Inútil paisagem
por Bruno Carmelo“Mas pra quê / Pra que tanto céu / Pra que tanto mar / Pra quê? / De que serve esta onda que quebra e o vento da tarde / De que serve a tarde / Inútil paisagem”. As letras de "Inútil Paisagem", canção escrita por Tom Jobim, contribuem a pensar sobre À Deriva, filme alemão dirigido por Helena Wittmann. A maior parte das imagens se concentra em movimentos da natureza: a nevasca caindo na rua durante a noite, a grama balançando ao vento forte, a lua caindo lentamente no céu, a espuma do mar se locomovendo, e principalmente as ondas fortes do mar, subindo e descendo.
Trata-se de movimentos constantes, repetitivos, porém sem um destino preciso – em outras palavras, são ações sem conflito. O projeto reproduz esta dinâmica: a partir da premissa microscópica de duas namoradas se separando após o passeio num barco em alto mar, a cineasta transmite uma sensação de estagnação, ou talvez de impotência. A vida está mudando bruscamente para ambas, embora elas não tenham controle das transformações. As personagens anônimas interpretadas por Theresa George e Josefina Gill são como as folhas ao vento, ou as espumas carregadas sobre a areia.
Chega então uma longuíssima cena de 20 minutos de duração, na qual vemos apenas as violentas ondas do mar. Wittmann registra estes momentos com elegante plasticidade e boa variedade de linguagem cinematográfica: os planos mudam – ora fixos, ora oscilando junto das ondas -, o tratamento sonoro varia entre o som direto do mar e do vento, a substituição destes por uma trilha eletrônica distorcida ou ainda a sobreposição do ruído à música. As imagens nunca são as mesmas, embora, no fundo, sejam sempre apenas ondas. A cena é difícil de assistir, provocando cansaço, sensação de aleatoriedade e falta de rumo.
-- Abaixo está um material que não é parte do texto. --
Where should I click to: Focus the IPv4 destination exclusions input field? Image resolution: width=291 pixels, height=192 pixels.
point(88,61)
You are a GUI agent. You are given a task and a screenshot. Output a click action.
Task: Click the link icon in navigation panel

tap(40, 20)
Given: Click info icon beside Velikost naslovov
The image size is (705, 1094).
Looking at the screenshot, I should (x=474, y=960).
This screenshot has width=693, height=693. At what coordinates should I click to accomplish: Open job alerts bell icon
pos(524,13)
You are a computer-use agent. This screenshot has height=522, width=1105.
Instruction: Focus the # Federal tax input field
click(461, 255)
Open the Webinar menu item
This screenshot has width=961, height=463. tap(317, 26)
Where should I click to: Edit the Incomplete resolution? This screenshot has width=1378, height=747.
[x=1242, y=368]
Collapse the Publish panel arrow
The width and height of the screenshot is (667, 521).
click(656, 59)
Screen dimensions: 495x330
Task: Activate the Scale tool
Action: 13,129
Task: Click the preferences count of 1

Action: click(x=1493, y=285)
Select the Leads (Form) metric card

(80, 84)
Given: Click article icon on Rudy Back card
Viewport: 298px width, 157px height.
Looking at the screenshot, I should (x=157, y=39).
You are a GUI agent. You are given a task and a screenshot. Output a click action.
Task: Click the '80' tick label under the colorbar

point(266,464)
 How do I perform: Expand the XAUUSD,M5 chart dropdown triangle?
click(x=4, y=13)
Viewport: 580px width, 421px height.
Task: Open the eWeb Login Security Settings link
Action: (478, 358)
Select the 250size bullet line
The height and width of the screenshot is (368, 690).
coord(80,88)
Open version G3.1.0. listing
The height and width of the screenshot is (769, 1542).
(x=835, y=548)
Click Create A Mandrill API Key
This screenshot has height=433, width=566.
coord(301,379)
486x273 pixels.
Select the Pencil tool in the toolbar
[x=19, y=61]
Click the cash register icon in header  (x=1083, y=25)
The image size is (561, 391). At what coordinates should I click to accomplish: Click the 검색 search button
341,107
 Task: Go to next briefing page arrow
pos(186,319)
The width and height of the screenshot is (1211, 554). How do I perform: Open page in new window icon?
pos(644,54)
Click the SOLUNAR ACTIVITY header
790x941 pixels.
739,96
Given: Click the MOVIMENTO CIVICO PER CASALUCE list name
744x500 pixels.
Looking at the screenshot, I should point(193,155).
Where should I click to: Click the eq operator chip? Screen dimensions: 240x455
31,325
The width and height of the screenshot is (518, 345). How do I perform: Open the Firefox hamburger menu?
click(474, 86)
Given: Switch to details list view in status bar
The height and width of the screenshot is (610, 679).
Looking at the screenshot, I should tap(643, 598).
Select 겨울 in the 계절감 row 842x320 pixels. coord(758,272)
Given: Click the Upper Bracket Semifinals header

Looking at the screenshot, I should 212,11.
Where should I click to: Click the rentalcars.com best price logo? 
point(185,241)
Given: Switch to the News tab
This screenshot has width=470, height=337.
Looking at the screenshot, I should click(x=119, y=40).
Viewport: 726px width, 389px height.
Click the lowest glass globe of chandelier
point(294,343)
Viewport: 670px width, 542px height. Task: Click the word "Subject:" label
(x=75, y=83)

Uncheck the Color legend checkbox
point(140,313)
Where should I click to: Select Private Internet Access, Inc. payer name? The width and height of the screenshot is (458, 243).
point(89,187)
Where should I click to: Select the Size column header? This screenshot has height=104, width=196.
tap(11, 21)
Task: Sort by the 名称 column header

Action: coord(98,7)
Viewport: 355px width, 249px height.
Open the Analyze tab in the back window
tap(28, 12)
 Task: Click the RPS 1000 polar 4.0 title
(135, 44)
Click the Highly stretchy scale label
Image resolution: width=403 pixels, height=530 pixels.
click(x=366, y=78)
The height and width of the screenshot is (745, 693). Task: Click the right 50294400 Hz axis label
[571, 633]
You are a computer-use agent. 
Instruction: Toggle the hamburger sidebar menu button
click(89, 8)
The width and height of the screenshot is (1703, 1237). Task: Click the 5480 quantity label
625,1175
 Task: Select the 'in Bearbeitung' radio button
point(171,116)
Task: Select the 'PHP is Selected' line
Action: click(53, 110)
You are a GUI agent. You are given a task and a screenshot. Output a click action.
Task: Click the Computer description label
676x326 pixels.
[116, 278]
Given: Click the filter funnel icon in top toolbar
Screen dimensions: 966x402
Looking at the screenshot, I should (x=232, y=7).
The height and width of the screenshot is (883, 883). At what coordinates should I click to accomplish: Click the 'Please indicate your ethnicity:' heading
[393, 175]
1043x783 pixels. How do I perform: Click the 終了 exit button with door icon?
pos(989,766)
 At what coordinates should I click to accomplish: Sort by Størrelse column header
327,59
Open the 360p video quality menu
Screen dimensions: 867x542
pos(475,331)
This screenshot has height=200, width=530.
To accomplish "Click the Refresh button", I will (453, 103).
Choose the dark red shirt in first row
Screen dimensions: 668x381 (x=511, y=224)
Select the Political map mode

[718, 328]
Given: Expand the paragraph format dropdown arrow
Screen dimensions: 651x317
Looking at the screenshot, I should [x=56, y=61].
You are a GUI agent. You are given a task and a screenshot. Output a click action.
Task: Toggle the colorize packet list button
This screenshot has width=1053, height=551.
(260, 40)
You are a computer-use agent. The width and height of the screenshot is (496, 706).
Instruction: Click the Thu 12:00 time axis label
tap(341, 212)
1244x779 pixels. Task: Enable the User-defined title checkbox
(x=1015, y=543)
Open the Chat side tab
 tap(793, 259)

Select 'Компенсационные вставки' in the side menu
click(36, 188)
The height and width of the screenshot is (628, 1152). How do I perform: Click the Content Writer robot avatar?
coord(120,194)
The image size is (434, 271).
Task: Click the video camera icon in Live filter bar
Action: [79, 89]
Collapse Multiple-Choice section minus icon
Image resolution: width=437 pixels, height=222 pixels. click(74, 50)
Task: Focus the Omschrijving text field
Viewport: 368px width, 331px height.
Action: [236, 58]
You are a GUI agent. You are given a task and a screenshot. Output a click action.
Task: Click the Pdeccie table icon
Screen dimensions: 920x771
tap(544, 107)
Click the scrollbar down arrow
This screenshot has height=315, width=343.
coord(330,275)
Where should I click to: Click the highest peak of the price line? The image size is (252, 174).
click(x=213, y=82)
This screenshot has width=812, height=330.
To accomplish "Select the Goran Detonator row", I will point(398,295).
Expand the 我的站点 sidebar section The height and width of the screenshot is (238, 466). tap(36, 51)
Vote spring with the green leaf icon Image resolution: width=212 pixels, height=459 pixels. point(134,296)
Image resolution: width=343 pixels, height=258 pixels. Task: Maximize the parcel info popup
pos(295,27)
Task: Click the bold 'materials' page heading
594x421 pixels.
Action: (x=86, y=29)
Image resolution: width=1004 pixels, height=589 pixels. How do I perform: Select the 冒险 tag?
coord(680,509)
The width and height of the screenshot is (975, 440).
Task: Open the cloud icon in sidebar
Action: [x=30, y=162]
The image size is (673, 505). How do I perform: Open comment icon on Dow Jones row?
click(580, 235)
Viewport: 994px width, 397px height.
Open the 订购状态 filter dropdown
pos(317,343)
A impressão nasce da escolha de não apenas representar uma personagem à deriva, mas também fornecer ao espectador a experiência de se encontrar em meio às águas. “À deriva” estamos todos nós, espectadores incluídos. Existe algo ao mesmo tempo provocador e ingênuo na literalidade desta brincadeira que consiste em tratar o tédio de modo entediante. Ao invés de usar elipses, metáforas, o filme opta pela simulação do tempo real. Muitos filmes independentes ainda encontram na ausência de conflito e na dilatação temporal a principal forma de resistência ao cinema escapista, narrativo. À Deriva constitui o avesso da arte como entretenimento.
Resta portanto uma provocação, sem dúvida, mas jamais vazia ou desprovida de interesse estético. Wittmann faz uso refinado da montagem, dos enquadramentos, dos sons – vide a esplêndida cena final, quando brinca com os quadros dentro do quadro, com a representação da natureza dentro de um espaço urbano, e também com as noções de proximidade e distância. Apesar do casal de mulheres e dos raros diálogos sobre a origem mística do universo, o personagem principal é a própria imagem, a exploração do tempo e espaço, a função representativa da imagem fotográfica. O resultado consegue unir o prazer cerebral, conceitual, com o deleite estético, resultando em algo hermético demais para o público amplo, porém de valor único para o olhar cinéfilo.
Filme visto no 18º Festival Indie, em setembro de 2018.